In week six, the Giants hosted the Eagles at the Meadowlands. Linebacker Harry Carson scored his first career touchdown by catching a pass on a fake field goal in the third quarter, and the Giants defense sacked Eagles' quarterbacks Ron Jaworski and Randall Cunningham three times each. The Giants won 35–3; their largest margin of victory since they defeated the Seattle Seahawks, 32–0, in 1981. The Giants defense held the Eagles to 58 total yards, and Lawrence Taylor had four sacks and seven tackles. The sack total was Taylor's highest single game total since the 1984 season. The Giants dominated in time of possession; they held the ball for 39 minutes and 33 seconds to the Eagles 20 minutes and 27 seconds. Simms completed 20 of 29 passes for 214 yards and two touchdowns and ran for another touchdown.

| Quarter | 1 | 2 | 3 | 4 | Total |
|---|---|---|---|---|---|
| Eagles (2–4) | 0 | 3 | 0 | 0 | 3 |
| Giants (5–1) | 0 | 14 | 14 | 7 | 35 |

Scoring summary
| Quarter | Time | Drive |  |  | Team | Scoring information | Score |  |
| Plays | Yards | TOP | Eagles | Giants |
| 2 | 13:28 |  |  |  | Giants | Morris 30-yard touchdown run, Allegre kick good | 0 | 7 |
| 2 | 5:18 |  |  |  | Eagles | 29-yard field goal by McFadden | 3 | 7 |
| 2 | 0:59 |  |  |  | Giants | Simms 4-yard touchdown run, Allegre kick good | 3 | 14 |
| 3 | 7:15 |  |  |  | Giants | Miller 10-yard touchdown reception from Simms, Allegre kick good | 3 | 21 |
| 3 | 0:40 |  |  |  | Giants | Carson 13-yard touchdown reception from Rutledge, Allegre kick good | 3 | 28 |
| 4 | 10:43 |  |  |  | Giants | Rouson 37-yard touchdown reception from Simms, Allegre kick good | 3 | 35 |
| "TOP" = time of possession. For other American football terms, see Glossary of American football. |  |  |  |  |  |  | 3 | 35 |

=== Week 7: at Seattle Seahawks ===

The Giants allowed six sacks in their week seven 17–12 loss to the Seattle Seahawks. Seahawks defensive end Jacob Green outplayed offensive tackle Karl Nelson and recorded a career-high four sacks. Phil Simms threw four interceptions but coach Bill Parcells denied he was struggling, "[y]ou'd like not to take a sack in the scoring zone, but sometimes it's hard to know when to throw it away. Two of Phil's interceptions were rebounds that had nothing to do with the quarterback. On the interception on fourth and 14 at the end, he was trying to make a play. I think I would have thrown there, too. The other interception was his mistake. I don't think he's in a slump."

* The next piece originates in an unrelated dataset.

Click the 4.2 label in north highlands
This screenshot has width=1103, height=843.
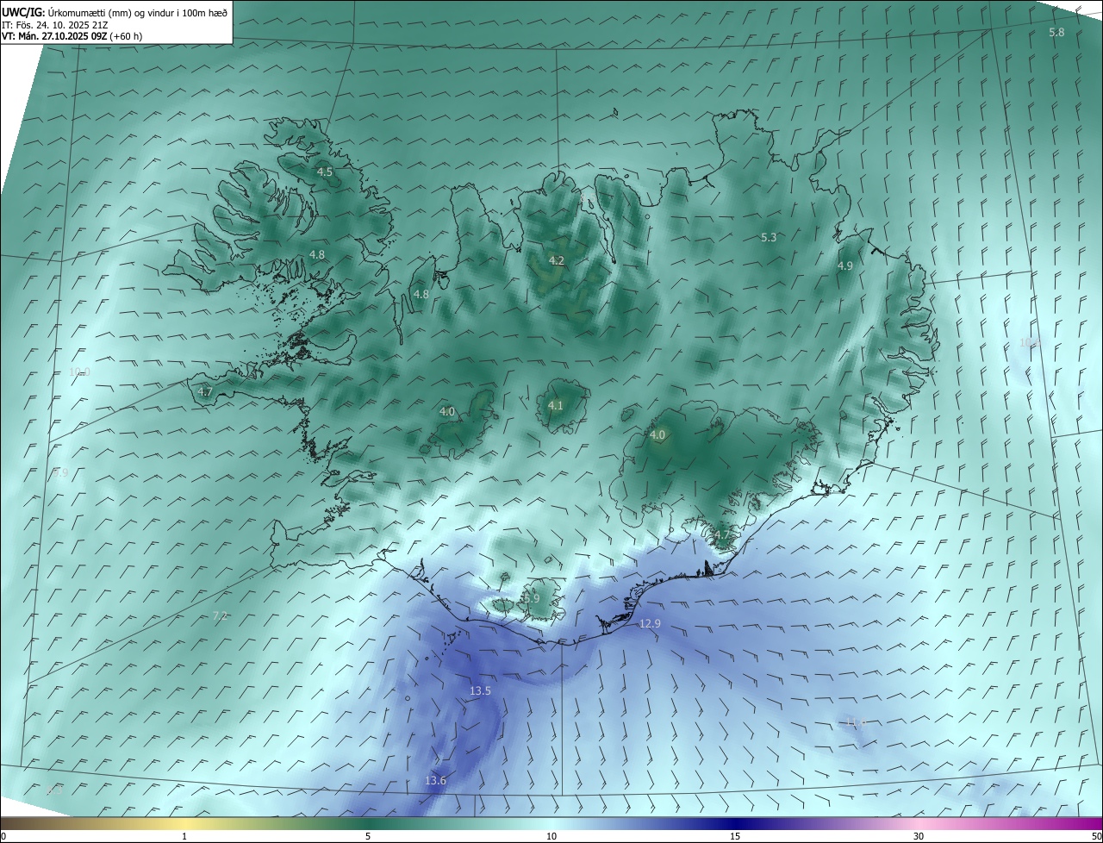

| Quarter | 1 | 2 | 3 | 4 | Total |
|---|---|---|---|---|---|
| Giants (5–2) | 0 | 9 | 0 | 3 | 12 |
| Seahawks (5–2) | 7 | 0 | 3 | 7 | 17 |

Scoring summary
| Quarter | Time | Drive |  |  | Team | Scoring information | Score |  |
| Plays | Yards | TOP | Giants | Seahawks |
| 1 | 7:51 |  |  |  | Seahawks | Hudson 16-yard touchdown reception from Krieg, Johnson kick good | 0 | 7 |
| 2 | 11:50 |  |  |  | Giants | Miller 32-yard touchdown reception from Simms, Allegre kick no good | 6 | 7 |
| 2 | 0:41 |  |  |  | Giants | 23-yard field goal by Allegre | 9 | 7 |
| 3 | 7:03 |  |  |  | Seahawks | 25-yard field goal by Johnson | 9 | 10 |
| 4 | 10:00 |  |  |  | Seahawks | Warner 1-yard touchdown run, Johnson kick good | 9 | 17 |
| 4 | 4:42 |  |  |  | Giants | 31-yard field goal by Allegre | 12 | 17 |
| "TOP" = time of possession. For other American football terms, see Glossary of American football. |  |  |  |  |  |  | 12 | 17 |

=== Week 8: vs. Washington Redskins ===

The Giants improved to 6-2 and moved into a tie with Washington for the division lead after defeating them on the same night the New York Mets won the 1986 World Series at Shea Stadium. Fans attending the football game brought portable televisions and spent much of the time reacting to the baseball game, leading to a Redskins false start in one instance. With the teams tied 20–20, Joe Morris scored the game-winning touchdown on a 13-yard run with 98 seconds remaining. The Giants offense featured a two tight end formation throughout much of the game which allowed them to run the ball more effectively. The Giants used Mark Bavaro and Zeke Mowatt throughout much of the game, sometimes even lining them up on the same side. Morris finished the game with 181 yards. Redskins quarterback Jay Schroeder threw for 420 yards in the loss.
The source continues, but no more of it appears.